§ What you are asked to do
Scan the entries below and count the lines holding the string "Expand". Supply only the number.

Pixel coordinate grounding data
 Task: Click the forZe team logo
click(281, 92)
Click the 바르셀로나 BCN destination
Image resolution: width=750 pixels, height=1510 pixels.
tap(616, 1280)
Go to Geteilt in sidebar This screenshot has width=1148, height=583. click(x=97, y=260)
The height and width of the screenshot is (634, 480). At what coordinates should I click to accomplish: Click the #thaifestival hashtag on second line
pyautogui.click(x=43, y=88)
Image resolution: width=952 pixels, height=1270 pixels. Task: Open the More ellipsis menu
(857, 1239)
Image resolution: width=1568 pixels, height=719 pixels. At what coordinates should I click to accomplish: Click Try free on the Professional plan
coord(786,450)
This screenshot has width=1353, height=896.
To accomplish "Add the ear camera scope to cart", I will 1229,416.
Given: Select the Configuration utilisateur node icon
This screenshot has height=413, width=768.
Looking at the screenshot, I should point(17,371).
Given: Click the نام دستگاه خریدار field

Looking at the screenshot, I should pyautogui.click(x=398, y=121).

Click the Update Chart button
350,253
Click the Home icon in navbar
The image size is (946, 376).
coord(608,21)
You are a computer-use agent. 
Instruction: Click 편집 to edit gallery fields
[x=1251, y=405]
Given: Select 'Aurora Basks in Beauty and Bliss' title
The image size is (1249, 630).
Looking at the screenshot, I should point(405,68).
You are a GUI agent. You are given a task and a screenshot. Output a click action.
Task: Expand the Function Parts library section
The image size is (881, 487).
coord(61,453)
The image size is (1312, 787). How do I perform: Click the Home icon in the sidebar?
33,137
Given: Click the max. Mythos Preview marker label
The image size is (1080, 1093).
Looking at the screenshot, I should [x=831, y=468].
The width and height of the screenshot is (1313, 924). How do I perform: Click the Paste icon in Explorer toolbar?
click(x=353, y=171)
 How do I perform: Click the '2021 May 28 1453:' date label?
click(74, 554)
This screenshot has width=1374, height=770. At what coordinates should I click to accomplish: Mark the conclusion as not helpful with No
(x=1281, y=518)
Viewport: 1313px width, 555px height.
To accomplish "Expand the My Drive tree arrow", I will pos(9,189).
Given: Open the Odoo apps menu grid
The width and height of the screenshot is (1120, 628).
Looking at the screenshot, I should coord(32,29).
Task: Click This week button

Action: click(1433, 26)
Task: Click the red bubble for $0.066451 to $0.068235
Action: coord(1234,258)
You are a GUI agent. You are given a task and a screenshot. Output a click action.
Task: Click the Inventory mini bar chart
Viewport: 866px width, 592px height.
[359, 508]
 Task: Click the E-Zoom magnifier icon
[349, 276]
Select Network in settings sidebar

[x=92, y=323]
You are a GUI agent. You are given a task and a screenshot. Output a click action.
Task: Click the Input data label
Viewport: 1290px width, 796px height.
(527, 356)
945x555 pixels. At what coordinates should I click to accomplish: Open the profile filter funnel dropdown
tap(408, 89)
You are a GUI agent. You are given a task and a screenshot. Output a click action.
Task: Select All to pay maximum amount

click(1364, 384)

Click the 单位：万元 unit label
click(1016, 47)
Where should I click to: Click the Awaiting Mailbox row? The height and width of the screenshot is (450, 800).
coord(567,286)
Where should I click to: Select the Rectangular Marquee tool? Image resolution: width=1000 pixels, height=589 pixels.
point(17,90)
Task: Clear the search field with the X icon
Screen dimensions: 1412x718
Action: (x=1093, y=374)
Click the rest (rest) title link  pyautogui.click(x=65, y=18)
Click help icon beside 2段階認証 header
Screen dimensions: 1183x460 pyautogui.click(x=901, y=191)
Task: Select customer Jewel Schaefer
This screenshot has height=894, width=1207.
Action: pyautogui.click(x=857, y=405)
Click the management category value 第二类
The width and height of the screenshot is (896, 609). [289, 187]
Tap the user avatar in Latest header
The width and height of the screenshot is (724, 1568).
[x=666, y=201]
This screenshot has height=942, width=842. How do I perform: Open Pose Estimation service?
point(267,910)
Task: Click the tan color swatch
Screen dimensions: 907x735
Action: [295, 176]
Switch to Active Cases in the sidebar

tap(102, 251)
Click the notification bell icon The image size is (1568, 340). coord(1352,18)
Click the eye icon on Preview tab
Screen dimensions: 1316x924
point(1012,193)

§ Result
2